Créditos da imagem: ESPN Brasil
Final do campeonato paulista de 1987. A transmissão era da Bandeirantes, mas (como diria o locutor da concorrente) o Corinthians parecia ser Brasil no Paulistão, tal o inconformismo nos gols tricolores. “Viu, não marcaram o Silas, o Müller, etc…?”. Mas não foi só isso. Antes mesmo de começar o jogo, o assunto era apenas o que o Corinthians tinha que fazer para ser campeão. É claro que a torcida são-paulina se irritou e muitos preferiram a Globo na segunda partida. É mais claro ainda que torcedores seguem se irritando quando jornalistas torcem descaradamente enquanto trabalham. A pergunta é: por que jogadores e técnicos também, como fez Vagner Mancini, não podem se dar o direito de ficar de saco cheio?
O Vitória, clube na zona de rebaixamento, havia acabado de surpreender o líder invicto em seu estádio. Qualquer treinador iria à entrevista animado com seu trabalho e o resultado positivo. Eis que surge um início de pergunta anunciando mais uma reprimenda que uma indagação. Só restaria ao técnico admitir que o triunfo foi acidental e, quem sabe, pedir desculpas à nação corintiana pelos infames três pontos. Isso contra uma equipe que, segundo um conhecido comentarista, pode enfrentar o Real Madrid de igual pra igual. Foi perfeitamente compreensível a resposta irada, seguida pelo fim abrupto da entrevista. Primeiro faltou respeito na pergunta. Depois sobrou corporativismo na solidariedade ao jornalista.
Mancini, enfim, capitulou. Ainda mais depois que um traíra de rede social privativa revelou que se referiu ao repórter como “babaca”. Prevaleceu o instinto de sobrevivência. Há catorze anos, um mês antes de Kaká se transferir para o Milan, o jogador deu uma resposta educada, porém cortante, dizendo que só iria falar sobre futebol no Brasil. Testemunhei a rodinha de repórteres que se formou quando o jogador foi ao vestiário. O recalque foi tanto que, no dia seguinte, teve matéria no JT destacando sua péssima atuação no coletivo de vinte minutos. Quantas vezes se vê análises individuais em treinos? Pois é… Mas Mancini não é Kaká. Não tem um time italiano prestes a contratá-lo. Não pode desafiar sozinho uma corporação.

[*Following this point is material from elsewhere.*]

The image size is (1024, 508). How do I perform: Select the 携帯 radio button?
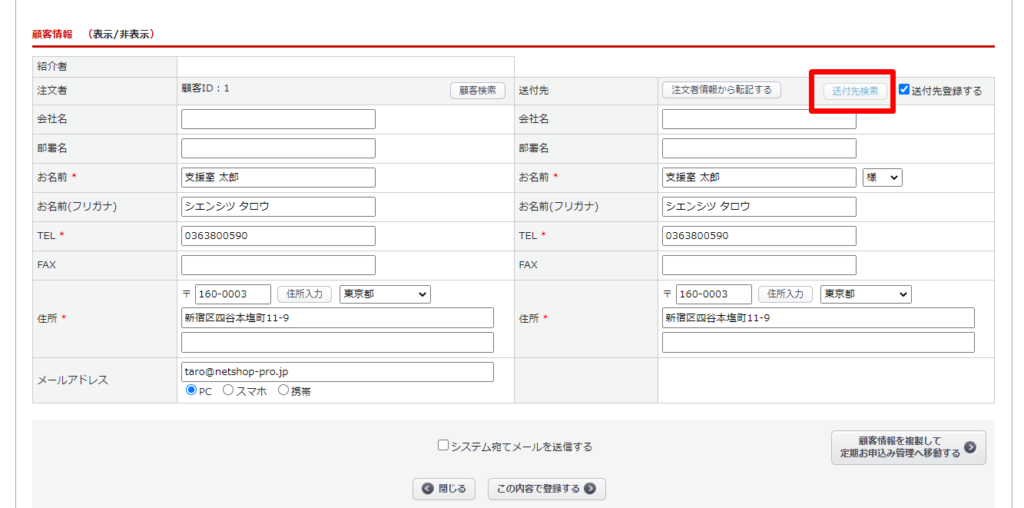(283, 391)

Jornalistas esportivos estão sempre à vontade para criticar, mesmo que muitos não saibam nada do assunto. A pretensão nem se resume ao futebol. Já houve até um apresentador dizendo que o tenista Rafael Nadal não seria bom na grama, pois “só” ganhou duas vezes o torneio de Wimbledon. Tal conforto é inversamente proporcional ao que ocorre quando são criticados por quem não é da imprensa. A consternação é tão grande que até inimigos mortais se abraçam na defesa da classe. O que seria mais cômico, não fosse mais trágico, é que ontem mesmo um deles criticou o corporativismo dos técnicos em reunião com a CBF. Só vale quando é o deles. E como vale.
Não vejo problemas em assumir que torce para um time. Também não se deve confundir toda defesa de carreira com corporativismo. Muitas carreiras são alvo de distorções que exigem a união de membros. Mas isso não dá a ninguém, incluindo o jornalismo, a obrigação de pegar em armas contra toda e qualquer fala, mesmo que áspera. Não existe lei determinando que opiniões só podem ser dadas em estado de plena serenidade. Há momentos em que a melhor crítica é precisamente a dita com ânimo exaltado, para ressaltar a indignação. Uma carreira que se agiganta em face de uma opinião contrária plausível, ainda que grosseira, não está fazendo nada além de se apequenar.